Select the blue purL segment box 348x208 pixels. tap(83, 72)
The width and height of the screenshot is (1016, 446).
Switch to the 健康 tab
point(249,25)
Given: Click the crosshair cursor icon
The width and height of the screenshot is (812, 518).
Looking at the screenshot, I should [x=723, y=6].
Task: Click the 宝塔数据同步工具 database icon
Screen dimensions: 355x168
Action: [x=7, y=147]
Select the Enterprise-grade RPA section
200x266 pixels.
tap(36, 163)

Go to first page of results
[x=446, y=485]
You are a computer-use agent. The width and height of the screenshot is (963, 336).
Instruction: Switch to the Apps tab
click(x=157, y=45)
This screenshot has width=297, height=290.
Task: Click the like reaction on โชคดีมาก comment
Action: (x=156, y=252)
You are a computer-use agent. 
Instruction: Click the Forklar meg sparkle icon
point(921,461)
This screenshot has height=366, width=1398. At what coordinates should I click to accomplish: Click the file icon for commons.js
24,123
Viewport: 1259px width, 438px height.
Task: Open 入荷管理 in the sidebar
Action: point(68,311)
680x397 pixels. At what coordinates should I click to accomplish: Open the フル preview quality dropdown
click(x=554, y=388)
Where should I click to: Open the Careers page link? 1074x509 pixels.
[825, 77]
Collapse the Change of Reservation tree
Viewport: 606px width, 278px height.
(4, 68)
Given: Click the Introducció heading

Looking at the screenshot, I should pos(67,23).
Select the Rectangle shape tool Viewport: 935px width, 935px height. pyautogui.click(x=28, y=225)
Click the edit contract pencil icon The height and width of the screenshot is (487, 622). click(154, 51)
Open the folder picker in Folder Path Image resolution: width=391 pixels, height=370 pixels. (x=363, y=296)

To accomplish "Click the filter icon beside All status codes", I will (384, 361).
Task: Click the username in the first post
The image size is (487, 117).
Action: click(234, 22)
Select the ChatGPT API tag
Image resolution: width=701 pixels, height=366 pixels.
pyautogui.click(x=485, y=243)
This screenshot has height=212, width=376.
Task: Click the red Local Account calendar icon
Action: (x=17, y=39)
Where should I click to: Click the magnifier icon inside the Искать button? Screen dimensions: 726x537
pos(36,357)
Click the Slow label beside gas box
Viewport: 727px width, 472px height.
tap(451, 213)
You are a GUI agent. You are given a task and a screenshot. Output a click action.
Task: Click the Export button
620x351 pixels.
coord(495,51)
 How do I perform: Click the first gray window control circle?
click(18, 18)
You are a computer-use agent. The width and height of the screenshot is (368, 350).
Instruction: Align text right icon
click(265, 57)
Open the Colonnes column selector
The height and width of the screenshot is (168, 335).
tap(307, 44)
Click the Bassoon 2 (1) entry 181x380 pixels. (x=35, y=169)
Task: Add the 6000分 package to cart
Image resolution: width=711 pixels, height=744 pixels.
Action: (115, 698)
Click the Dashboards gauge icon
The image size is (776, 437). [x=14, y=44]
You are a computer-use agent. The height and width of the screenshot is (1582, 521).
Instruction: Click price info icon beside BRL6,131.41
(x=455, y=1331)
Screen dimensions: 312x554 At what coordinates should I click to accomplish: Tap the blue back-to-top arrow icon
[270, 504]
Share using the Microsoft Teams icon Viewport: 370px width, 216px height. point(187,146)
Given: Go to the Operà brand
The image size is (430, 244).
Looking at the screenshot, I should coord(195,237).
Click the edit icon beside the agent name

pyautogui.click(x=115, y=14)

· · · ·

**YOUR INSTRUCTIONS**
Whenever the string "computer" occurs in a line of the entries above, copy that line.

**TASK OUTPUT**
You are a computer-use agent. The width and height of the screenshot is (963, 336).
You are a computer-use agent. 
You are a computer-use agent. The width and height of the screenshot is (368, 350).
You are a computer-use agent. The height and width of the screenshot is (1582, 521).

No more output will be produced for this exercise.